La matinée du lendemain se passa, sans recevoir de nouvelles positives ; enfin, j’appris le funeste événement qui m’avait séparée de lui pour toujours, et malgré les ménagements qu’on prit pour m’en instruire, peu s’en fallut que je ne succombasse à ma douleur.

Privée du seul appui que j’eusse dans le monde, que pouvais-je devenir ? À quelle âme sensible avoir recours ? Je ne connaissais personne à Londres. Devais-je retourner au sein de ma famille, dont j’avais, par ma conduite, encouru l’indignation ? Pouvais-je espérer de fléchir une mère irritée, qui ne me pardonnerait jamais ? de rendre compatissantes des sœurs dont la fierté ne voudrait pas s’abaisser jusqu’à me tendre une main secourable ? Que faire ? Comment exister ? Ah ! si l’amour donne quelquefois des jouissances, il fait souvent payer bien cher ses faveurs.

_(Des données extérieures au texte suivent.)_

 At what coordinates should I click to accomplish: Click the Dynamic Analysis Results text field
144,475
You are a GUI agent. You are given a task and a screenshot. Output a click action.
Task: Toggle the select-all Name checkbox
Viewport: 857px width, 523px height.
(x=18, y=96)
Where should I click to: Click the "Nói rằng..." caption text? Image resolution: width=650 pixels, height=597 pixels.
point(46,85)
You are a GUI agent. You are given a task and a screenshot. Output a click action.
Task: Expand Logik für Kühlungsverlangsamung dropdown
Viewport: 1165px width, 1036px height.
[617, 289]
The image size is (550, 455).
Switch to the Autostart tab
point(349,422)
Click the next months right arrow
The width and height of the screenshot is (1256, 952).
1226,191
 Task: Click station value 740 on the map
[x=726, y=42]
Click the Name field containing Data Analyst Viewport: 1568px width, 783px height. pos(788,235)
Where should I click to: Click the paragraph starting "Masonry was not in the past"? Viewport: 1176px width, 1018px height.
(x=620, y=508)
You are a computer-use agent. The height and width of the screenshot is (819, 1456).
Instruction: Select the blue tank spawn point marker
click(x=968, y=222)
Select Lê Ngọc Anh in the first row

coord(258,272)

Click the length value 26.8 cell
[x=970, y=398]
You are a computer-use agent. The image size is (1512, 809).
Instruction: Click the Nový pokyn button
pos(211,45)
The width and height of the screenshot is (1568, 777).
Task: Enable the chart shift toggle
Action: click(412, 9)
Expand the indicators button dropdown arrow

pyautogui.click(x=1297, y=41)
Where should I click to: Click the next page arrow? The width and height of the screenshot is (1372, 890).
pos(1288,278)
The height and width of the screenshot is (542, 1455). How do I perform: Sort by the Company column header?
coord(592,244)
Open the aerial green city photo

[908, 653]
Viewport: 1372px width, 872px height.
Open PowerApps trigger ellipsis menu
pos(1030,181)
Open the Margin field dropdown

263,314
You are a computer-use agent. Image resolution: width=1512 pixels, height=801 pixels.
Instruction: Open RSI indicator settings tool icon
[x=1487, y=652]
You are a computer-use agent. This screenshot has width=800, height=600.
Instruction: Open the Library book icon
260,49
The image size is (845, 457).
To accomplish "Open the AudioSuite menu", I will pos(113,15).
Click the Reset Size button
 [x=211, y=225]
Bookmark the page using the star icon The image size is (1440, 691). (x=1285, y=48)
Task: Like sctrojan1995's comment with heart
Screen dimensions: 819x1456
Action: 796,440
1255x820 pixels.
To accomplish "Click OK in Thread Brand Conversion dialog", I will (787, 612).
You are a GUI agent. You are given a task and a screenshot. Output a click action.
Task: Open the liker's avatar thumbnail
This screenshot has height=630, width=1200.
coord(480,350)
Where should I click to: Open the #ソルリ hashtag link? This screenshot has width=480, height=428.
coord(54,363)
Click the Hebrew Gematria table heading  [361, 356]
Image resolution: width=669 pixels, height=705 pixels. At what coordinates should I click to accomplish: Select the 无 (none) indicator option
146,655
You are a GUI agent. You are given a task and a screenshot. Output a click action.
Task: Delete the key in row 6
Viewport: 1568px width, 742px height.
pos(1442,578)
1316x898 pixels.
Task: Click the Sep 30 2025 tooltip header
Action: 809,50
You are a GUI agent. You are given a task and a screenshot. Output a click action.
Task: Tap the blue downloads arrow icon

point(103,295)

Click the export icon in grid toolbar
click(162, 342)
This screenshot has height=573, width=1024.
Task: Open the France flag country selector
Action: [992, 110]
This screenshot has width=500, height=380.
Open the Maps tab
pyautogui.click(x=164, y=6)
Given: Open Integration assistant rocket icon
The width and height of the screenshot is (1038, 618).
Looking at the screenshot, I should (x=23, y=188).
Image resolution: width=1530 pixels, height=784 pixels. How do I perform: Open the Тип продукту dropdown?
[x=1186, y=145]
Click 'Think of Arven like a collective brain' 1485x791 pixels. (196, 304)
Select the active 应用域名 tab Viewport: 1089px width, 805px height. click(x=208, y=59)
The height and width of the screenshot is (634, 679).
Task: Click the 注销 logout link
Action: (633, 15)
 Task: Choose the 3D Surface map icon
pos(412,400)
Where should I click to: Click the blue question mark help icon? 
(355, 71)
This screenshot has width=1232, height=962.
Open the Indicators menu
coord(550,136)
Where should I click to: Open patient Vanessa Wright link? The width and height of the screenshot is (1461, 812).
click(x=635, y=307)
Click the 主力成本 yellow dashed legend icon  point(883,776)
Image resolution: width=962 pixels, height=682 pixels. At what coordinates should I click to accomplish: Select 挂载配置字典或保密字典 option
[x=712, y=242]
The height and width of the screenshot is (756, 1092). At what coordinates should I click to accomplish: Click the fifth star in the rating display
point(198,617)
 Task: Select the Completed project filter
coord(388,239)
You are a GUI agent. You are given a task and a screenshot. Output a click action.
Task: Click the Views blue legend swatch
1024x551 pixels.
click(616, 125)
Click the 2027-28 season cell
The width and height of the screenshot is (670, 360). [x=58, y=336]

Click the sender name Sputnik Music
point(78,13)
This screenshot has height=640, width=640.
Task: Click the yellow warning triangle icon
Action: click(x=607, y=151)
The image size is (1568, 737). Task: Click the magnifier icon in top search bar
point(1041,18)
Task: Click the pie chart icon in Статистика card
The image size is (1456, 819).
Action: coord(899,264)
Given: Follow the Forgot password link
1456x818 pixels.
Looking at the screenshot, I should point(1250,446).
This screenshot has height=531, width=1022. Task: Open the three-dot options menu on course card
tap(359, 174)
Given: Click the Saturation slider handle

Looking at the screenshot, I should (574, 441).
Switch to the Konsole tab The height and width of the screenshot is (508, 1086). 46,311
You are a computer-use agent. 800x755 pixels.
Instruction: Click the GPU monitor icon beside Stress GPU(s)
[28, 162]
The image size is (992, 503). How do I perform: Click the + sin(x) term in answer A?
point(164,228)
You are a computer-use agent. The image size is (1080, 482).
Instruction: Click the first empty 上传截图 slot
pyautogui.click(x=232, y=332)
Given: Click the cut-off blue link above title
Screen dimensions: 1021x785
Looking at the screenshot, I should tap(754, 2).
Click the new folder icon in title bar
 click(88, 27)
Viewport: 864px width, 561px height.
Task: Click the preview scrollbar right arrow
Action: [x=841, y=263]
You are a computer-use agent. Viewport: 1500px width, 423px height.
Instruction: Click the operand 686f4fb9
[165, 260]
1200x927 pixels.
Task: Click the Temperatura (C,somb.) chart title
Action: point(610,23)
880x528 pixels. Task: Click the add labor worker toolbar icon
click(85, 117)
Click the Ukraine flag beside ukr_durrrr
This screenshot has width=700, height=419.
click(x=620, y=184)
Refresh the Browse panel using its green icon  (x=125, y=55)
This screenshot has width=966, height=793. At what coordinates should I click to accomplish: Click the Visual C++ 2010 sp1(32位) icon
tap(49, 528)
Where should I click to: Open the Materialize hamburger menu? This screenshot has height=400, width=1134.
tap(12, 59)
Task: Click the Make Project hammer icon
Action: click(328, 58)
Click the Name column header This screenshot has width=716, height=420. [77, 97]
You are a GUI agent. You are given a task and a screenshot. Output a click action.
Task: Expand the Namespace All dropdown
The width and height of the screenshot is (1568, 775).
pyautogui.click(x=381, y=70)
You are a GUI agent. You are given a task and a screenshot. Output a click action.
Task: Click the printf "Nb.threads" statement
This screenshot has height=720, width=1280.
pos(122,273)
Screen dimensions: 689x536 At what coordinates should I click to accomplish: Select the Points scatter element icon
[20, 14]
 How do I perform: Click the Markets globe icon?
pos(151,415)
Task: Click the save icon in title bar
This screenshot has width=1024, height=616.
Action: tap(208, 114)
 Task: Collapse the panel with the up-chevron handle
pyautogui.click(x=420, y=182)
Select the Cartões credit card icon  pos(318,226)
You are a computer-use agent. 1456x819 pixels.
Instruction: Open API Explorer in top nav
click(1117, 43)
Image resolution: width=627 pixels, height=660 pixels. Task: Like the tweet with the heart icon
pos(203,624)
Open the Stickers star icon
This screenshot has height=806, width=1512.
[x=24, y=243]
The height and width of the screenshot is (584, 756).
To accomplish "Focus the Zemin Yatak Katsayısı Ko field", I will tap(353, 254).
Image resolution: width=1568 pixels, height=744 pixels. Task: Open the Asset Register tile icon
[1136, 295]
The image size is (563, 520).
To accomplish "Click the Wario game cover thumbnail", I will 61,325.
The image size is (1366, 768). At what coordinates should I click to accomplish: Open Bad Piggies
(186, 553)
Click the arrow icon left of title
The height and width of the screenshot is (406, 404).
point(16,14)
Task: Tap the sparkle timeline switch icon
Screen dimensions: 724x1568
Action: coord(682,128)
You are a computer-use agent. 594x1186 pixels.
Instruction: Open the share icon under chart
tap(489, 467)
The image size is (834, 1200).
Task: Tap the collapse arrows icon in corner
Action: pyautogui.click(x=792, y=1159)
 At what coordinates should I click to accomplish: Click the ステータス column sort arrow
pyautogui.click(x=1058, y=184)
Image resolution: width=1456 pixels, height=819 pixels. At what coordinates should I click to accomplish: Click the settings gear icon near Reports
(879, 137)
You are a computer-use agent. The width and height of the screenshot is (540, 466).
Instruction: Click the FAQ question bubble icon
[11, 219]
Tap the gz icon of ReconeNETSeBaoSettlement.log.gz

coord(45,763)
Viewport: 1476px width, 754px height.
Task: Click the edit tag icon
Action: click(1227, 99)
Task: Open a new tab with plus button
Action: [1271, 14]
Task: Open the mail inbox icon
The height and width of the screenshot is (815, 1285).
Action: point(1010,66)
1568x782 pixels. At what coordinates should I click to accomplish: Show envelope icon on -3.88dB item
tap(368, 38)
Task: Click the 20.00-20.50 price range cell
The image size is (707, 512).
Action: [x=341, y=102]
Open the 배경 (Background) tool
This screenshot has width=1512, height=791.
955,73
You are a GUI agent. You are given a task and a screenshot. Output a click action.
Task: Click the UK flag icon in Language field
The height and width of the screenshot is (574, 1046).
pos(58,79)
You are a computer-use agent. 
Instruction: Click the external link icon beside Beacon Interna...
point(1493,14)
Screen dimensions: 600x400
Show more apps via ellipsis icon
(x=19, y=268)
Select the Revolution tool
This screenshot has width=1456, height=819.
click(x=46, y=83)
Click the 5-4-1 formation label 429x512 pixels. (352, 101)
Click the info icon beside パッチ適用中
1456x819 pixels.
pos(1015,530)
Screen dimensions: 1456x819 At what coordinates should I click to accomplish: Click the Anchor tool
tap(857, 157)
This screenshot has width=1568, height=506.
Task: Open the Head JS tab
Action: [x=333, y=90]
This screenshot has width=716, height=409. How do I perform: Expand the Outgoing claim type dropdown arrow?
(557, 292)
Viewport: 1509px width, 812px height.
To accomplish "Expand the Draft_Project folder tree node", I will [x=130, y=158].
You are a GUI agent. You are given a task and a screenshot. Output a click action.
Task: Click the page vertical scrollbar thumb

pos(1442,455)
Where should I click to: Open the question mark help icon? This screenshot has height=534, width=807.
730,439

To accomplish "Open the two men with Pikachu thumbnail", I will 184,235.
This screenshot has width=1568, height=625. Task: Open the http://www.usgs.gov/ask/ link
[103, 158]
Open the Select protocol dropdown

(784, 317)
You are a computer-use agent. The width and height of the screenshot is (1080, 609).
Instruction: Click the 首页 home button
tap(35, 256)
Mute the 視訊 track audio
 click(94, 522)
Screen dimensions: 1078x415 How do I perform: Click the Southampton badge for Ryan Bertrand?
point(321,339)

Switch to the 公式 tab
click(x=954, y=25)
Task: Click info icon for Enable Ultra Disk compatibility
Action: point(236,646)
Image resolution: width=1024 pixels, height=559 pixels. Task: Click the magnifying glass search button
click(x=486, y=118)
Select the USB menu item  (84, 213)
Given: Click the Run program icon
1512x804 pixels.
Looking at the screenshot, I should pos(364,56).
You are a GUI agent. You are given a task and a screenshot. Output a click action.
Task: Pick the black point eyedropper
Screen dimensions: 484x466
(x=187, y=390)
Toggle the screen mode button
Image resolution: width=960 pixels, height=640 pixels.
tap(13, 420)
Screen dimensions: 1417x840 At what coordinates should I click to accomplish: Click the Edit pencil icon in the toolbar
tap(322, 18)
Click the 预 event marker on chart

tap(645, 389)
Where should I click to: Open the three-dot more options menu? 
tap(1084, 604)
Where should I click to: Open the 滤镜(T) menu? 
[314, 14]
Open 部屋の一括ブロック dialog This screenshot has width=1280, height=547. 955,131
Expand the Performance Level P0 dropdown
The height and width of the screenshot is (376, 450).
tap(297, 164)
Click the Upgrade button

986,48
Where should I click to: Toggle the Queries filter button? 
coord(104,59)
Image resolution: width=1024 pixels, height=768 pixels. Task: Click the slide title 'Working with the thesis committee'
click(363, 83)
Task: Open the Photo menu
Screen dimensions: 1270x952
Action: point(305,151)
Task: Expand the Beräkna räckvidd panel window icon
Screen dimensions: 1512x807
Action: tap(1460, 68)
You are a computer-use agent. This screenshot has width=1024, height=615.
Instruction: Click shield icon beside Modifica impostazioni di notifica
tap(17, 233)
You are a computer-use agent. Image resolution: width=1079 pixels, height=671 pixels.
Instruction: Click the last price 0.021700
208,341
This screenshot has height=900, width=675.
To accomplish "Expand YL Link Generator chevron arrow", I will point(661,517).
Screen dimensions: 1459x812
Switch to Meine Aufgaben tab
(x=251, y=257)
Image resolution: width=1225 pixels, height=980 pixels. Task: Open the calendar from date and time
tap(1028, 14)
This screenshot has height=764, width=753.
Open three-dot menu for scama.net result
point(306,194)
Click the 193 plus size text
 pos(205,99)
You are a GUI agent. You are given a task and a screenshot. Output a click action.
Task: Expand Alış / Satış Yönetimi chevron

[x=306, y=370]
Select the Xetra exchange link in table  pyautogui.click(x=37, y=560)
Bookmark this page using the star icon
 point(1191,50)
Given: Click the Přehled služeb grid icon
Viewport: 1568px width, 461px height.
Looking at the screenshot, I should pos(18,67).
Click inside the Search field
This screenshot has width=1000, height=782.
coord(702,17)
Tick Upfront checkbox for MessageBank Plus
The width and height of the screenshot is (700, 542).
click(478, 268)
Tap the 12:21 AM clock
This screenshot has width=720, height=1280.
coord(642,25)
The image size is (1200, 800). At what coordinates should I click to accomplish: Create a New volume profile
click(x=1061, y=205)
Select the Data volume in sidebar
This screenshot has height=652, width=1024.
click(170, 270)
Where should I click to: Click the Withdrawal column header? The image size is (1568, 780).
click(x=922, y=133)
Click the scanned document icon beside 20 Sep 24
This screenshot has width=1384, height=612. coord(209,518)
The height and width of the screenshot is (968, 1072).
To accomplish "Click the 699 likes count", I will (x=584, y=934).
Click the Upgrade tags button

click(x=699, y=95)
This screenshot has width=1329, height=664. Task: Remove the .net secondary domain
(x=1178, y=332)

Tant que j’eus des bijoux et des hardes, je les sacrifiai pour ma subsistance ; mais enfin, réduite aux seuls vêtements que je portais habituellement, sans argent, sans ressource, le désespoir dans le cœur, il ne me restait qu’à me précipiter dans la Tamise. Mon parti était pris, et je n’aurais pas tardé à mettre, par ce moyen violent, un terme aux maux affreux qui m’accablaient ; mais l’Amour, qui eut peut-être regret de m’avoir porté de si rudes coups, voulut m’éviter encore le plus funeste ; il me conserva la vie.